API docs: search integration
Created by: slimsag
Unclear exactly what this would be. Some thoughts:
- Repo-only search: fuzzy matching similar to what e.g. Olaf proposed.
- Maybe part of codeintel DB? elsewhere?
- using bloom or xor filters for fuzzy matching?
- Global search
- Maybe fuzzy, like what Olaf proposed
- Maybe not supporting our regular search syntax
- Maybe on a separate page / with a separate input bar
- Maybe implemented with postgres FTS? in which DB?
Thorsten:
If I could hit a keyboard shortcut on the repo page (d for docs vs t for tuzzy finder?) to fuzzy find through the docs that would be :chef_kiss:
Olaf:
This is a cool idea. I did a small proof-of-concept to extend the fuzzy finder to search symbols. I hit on a problem that the quality of the symbol data is quite bad. It’s totally worth trying again with the API docs data
Me:
Hey team, just wanted to get a general pulse for how hard it would be to add API docs as a new search result type these days? I heard there was work recently ongoing to integrate Solr into our stack but am otherwise completely unfamiliar with it. API docs is still early stages, and search integration isn't a goal (this would a side hack) so another idea I am floating is just using Postgres FTS with a separate DB container as that'd be pretty quick to hack together and wouldn't impact anything. Any thoughts?
Juliana:
On the front-end side, it’s fairly straight-forward: you can add a new match type to the stream API and then add the logic to render the search result to
StreamingSearchResultsList
.
Me:
interesting, thank you for that!
Juliana:
Note that I’m planning to simplify this code in the next few days/weeks to remove the GraphQL type conversions as we have now removed the GraphQL search results UI entirely.
Camden:
Backend side is much more straightforward than it used to be now that most of the search code lives outside graphqlbackend.
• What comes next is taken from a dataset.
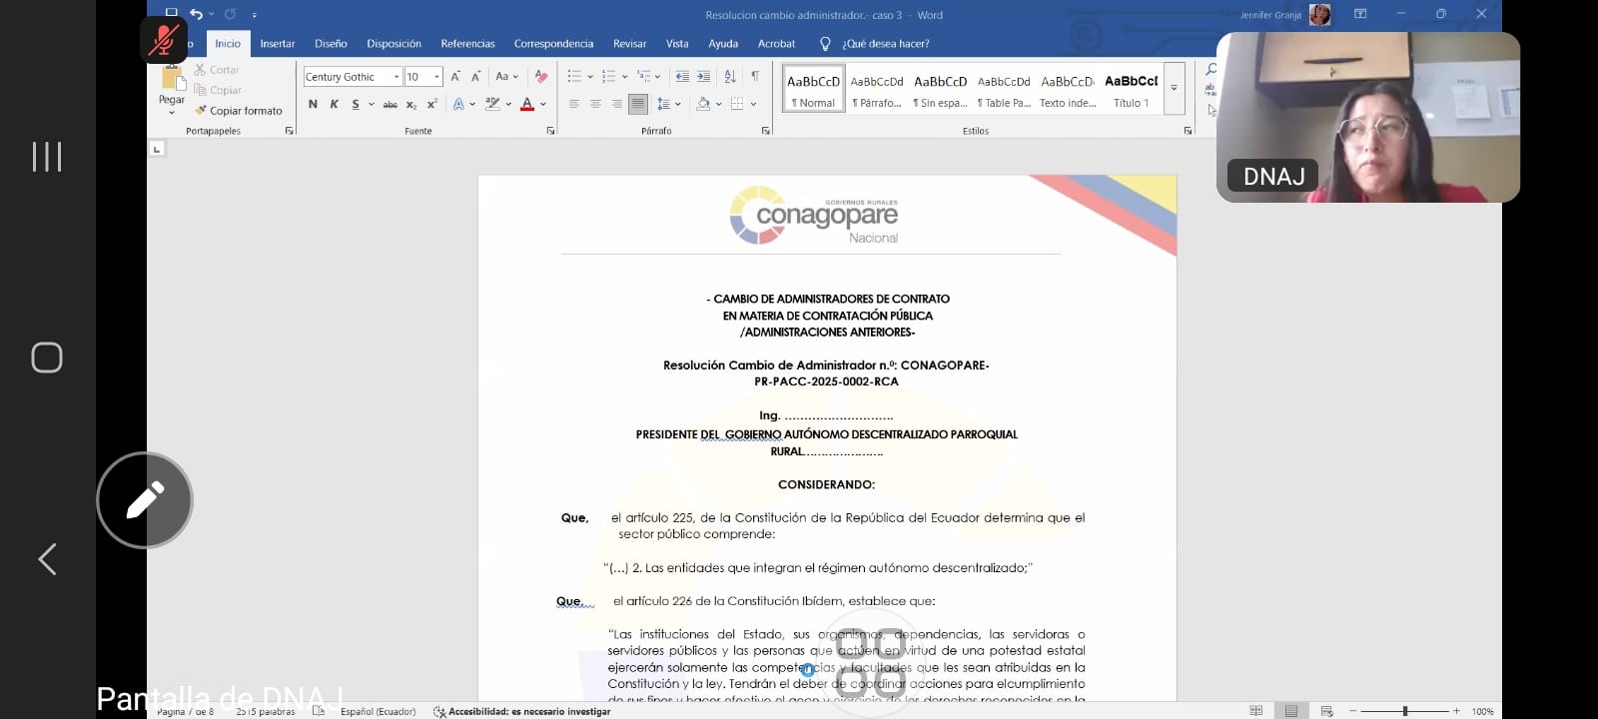Click the muted microphone overlay icon
Screen dimensions: 1598x719
[x=164, y=40]

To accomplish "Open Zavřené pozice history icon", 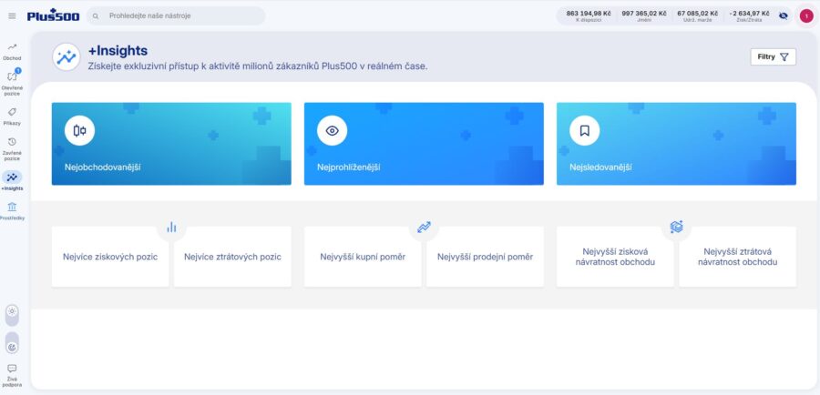I will coord(12,142).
It mostly involves adding a new result type that implements the Match interface (https://sourcegraph.com/github.com/sourcegraph/sourcegraph/-/blob/internal/search/result/match.go?subtree=true#L8:4). Once you have something that returns these match types, it can be plugged into the aggregator (see the Do* methods https://sourcegraph.com/github.com/sourcegraph/sourcegraph/-/blob/internal/search/run/aggregator.go?subtree=true#L65:10) There are still a few spots that we unwrap the Match interface into its concrete type (https://sourcegraph.com/search?q=context:global+repo:%5Egithub%5C.com/sourcegraph/sourcegraph%24+switch+:%5B1%5D.%28type%29+%7B+...+case+*result.FileMatch:+...+%7D&patternType=structural), so watch out for those, but for the most part, we work with that interface directly
Me:
@camden Cheek thanks for the links! I'm guessing that ignores the indexing/storage aspects though?
Camden:
Ah, yes it does. Those steps cover you from the point of “I have a way to search for these things and get results”
Me:
makes sense!
Camden:
RE: storage/indexing, it might be possible to spin up another zoekt container for FTS, but that’s outside something I can really comment on. @search-core-support may be able to help you out if you want to explore that direction (edited)
Keegan:
We don't have something as nice and generic as ES or Solr for indexing documents. We don't have any work in our roadmap to add those sort of interfaces, since they are not needed for our 5 million repos goal. I could imagine if api docs are a subset of the code corpus, we could enrich zoekt data with it like we do for symbols. eg you search for Router and we find docstrings/symbol defs with Router in it and hydrate in that it could be an API doc result. Then something else hydrates in that information properly. Get benefits of ranking/etc as we work on it. Alternatively I'd consider just using postgres or some other more minimal IR system and hooking it up. There is a lot of work then around understanding updating/etc, which you get for free in our infra if it is tied to a repo@rev.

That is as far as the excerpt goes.